Yesterday, the Delhi High Court granted an ad-interim ex-parte injunction to Fox Star Studios India Ltd. and Phanton Films, the producers of the movie ‘Bombay Velvet’. The order which has not yet been uploaded on the website of the Delhi High Court, restrains named defendants and unknown parties (John Does) from “hosting, streaming, making available for viewing, downloading, providing access to… or sharing without authorisation on their website, in any manner, the film Bombay Velvet.”
The order directs ISPs to block access to unlicensed copies of the film on any infringing website when notice of the said infringement is given by the plaintiffs. Justice Indermeet Kaur ordered the injunction on the ground that the plaintiffs had made out a prima facie case for the grant of such injunction and that “irreparable” financial damage would be caused to the plaintiffs if the order is not granted. Additionally, the Delhi High Court ordered the Department of Telecommunications (DoT) and the Department of Electronics and Information Technology (DEITY) to issue notification to ensure compliance of the Court order by the ISPs.
The film producers were represented by Senior Advocate Rajiv Nayar and Sai Krishna & Associates.
The next hearing of the case [CS(OS) 1299/2015] is scheduled on 9th September. One of the main defendants in the case is Macpuler William, owner of MovShare LTD, a popular cloud video hosting website.
On May 1st, a similar restraining order was granted to the producers of ‘Piku’ which released last week. The plaintiff, Multi Screen Media Pvt. Ltd., had filed the suit against 100 defendants which included websites engaged in “uploading pirated and unlicensed content”, namely, Vimeo.com, Thepiratebay.org, Torrentz.eu, Thiruttuvcd.biz, Merotv.net, Novamov.com, Videotanker.co, Cloudy.ec, Vidto.me, Zuzvideo.com, Video.tt, Kickasstoreents.com and Torrentfunk.com; the other defendants included ISPs, DoT, various cable operators who were not licensed to distribute/broadcast Piku and unknown parties (John Does).
The Delhi High Court granted the plaintiff interim relief on the grounds that a prima facie case was made out in favour of the plaintiff, that irreparable loss would be suffered by the plaintiff if the injunction is not granted and that the balance of convenience lay in favour of the plaintiff.
The order restrains the defendants from “communicating or making available or distributing or duplicating, or displaying, or releasing, or showing, or uploading, or downloading or exhibiting, or playing, and/or defraying the movie “Piku-Motion Se Hi Emotion” in any manner without a proper license from the plaintiff or in any other manner which would violate/infringe the plaintiff’s copyright in the said cinematograph film “Piku-Motion Se Hi Emotion” through different mediums like CD, DVD, Blu-ray, VCD, cable TV, DTH, Internet, MMS, Tapes, Conditional Access System or in any other like manner.”

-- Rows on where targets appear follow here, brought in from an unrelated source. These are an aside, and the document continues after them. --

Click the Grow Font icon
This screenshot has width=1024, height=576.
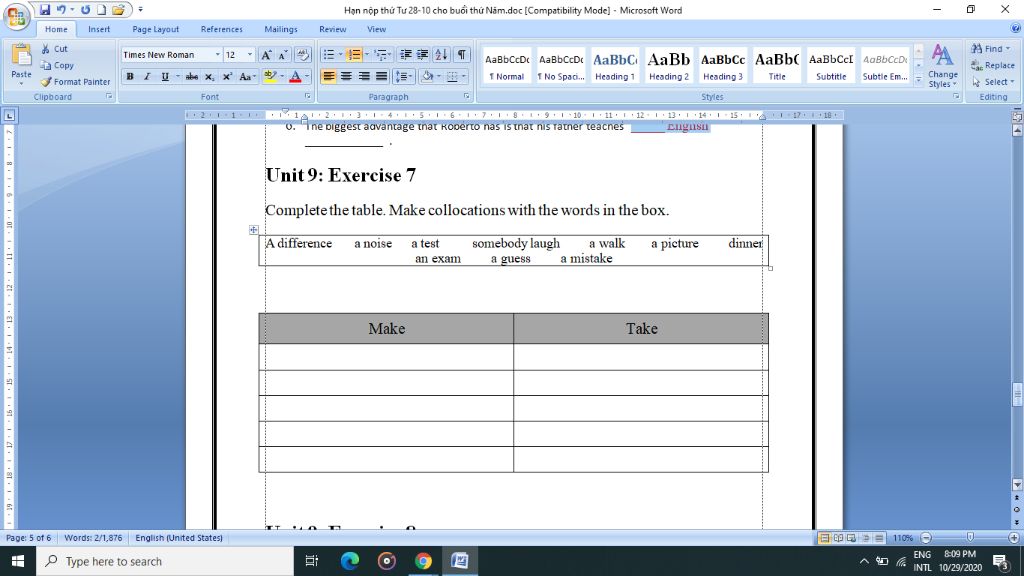(x=266, y=55)
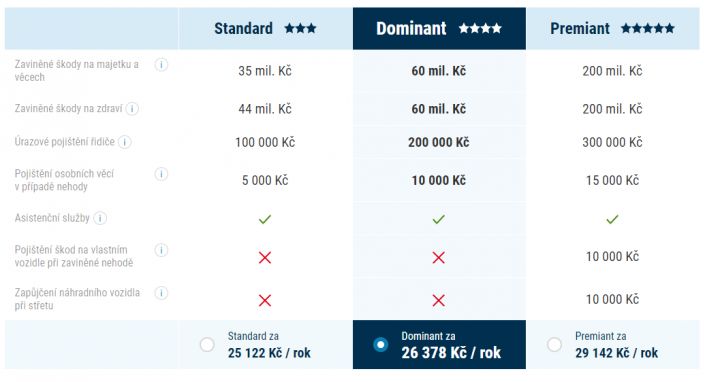Image resolution: width=720 pixels, height=382 pixels.
Task: Click info icon beside Zaviněné škody na zdraví
Action: (x=132, y=109)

The Court further added that upon receiving notice from the plaintiff of an infringing website, the ISPs must block access to the unauthorized content within 24 hours of receiving notice.
As rightly pointed out by Torrent Freak, there are serious concerns regarding the efficacy of the order itself. To begin with, one of the websites named by the plaintiff in the order is thepiratebay.org, even though the website is currently operating from the domain name thepiratebay.se. Further, another site mentioned in the order is Kickasstorrents.com, whose domain name is both outdated and misspelt in the order. Surprisingly, the order also mentions popular video sharing website ‘Vimeo’, which is rarely known to host infringing material.
The next hearing in the matter is scheduled on 31st May.
The restraining orders in Bombay Velvet and Piku were granted by the Delhi High Court keeping in mind the rampant piracy of movies which occurs online, even before the release of the movie. Courts in India have in the past easily granted John Doe orders to movie producers, a topic which we have covered extensively on the blog here, here and here.